Moore Notes 6 03 09

1. iSEEM meeting to happen September 9-10 or 10-11. Jonathan e-mailing Kelly to see what dates she prefers.

2. Steve K. going to help set up a tracker for the future.

3. For future things, let's put on the iSEEM page what you need.

4. CAMERA update: asked Jonathan if we need real compute resources. It looks like they are going to discuss what they are going to give us, at a minimum we will have access to sql series. What does having an account mean? They have a massive 1000 node linux node cluster. Have three things that are useful: 1) accounts on linux farm, 2) sql type database that contains all information in camera, 3) use their linux cluster for hmm and blast searches, 4) in event building workflows for our software, being able to see the inside of their system as opposed to waiting until we are done will be a better model. In addition, can imagine we could use that system to store/transfer large files. Jeffrey Grethe is his contact, asked if we wanted to run our own analyses, etc. It is cc'd to their IT group, etc. Paul Gilna told them to do this for us. Kelly has been asking for updates, etc. Not in their deliverables. Supposed to be releasing CAMERA 2.0.

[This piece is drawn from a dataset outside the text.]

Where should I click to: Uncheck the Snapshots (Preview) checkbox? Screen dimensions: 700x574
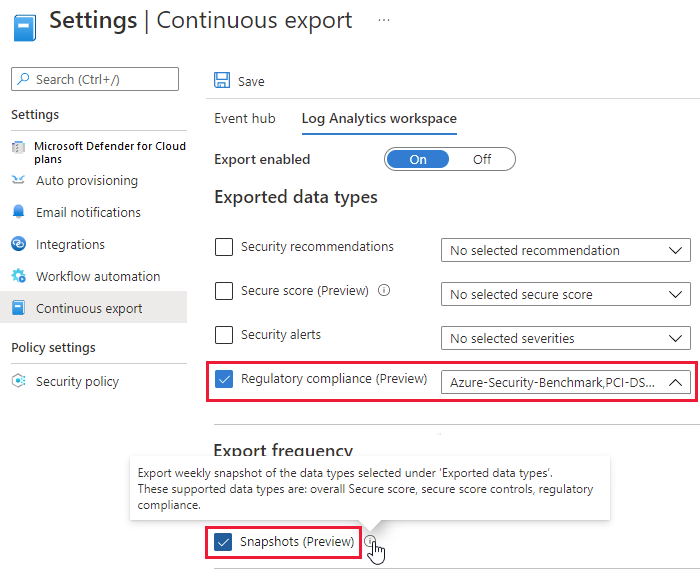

5. GOS data peptide reads run through AMPHORA, align, build tree, assign phylotypes. GOS data too big to do BLAST search on genbio, so he uploaded marker sequences, searched in CAMERA server. This is where he got all of the candidates. Used HMM's in AMPHORA to remove distantly related homologues. Got metadata from CAMERA for each sample, summarized phylotypes with metadata. For excel bar graph, just used these major groups (0.5% population). For heat map, for each group/sample it's like a microarray analysis. On x horizontal axis have the groups, y axis have the samples. Have relative abundance of particular group in sample. Can cluster samples based on the relative abundance of each bacterial groups (used Michael Eisen's cluster software). A few samples with not enough reads, removed those. To assign read to phylotype, do a BLAST search, assign read to a marker genes. GOS too big to use HMM's. He used E.Coli rpoB gene protein sequence to pull out the rpoB. He used very relaxed criteria. Use HMM search to align reference sequences identified (using HMM align). Alignment not time consuming. Then build a tree for each marker gene. Limit the topology of the tree to be the topology of the genome tree. Place read into tree using maximum parsimony. In addition due bootstrap to assess some confidence. Figure out phylotypes based on tree. Assigning reads to trees. Reads not being compared to each other.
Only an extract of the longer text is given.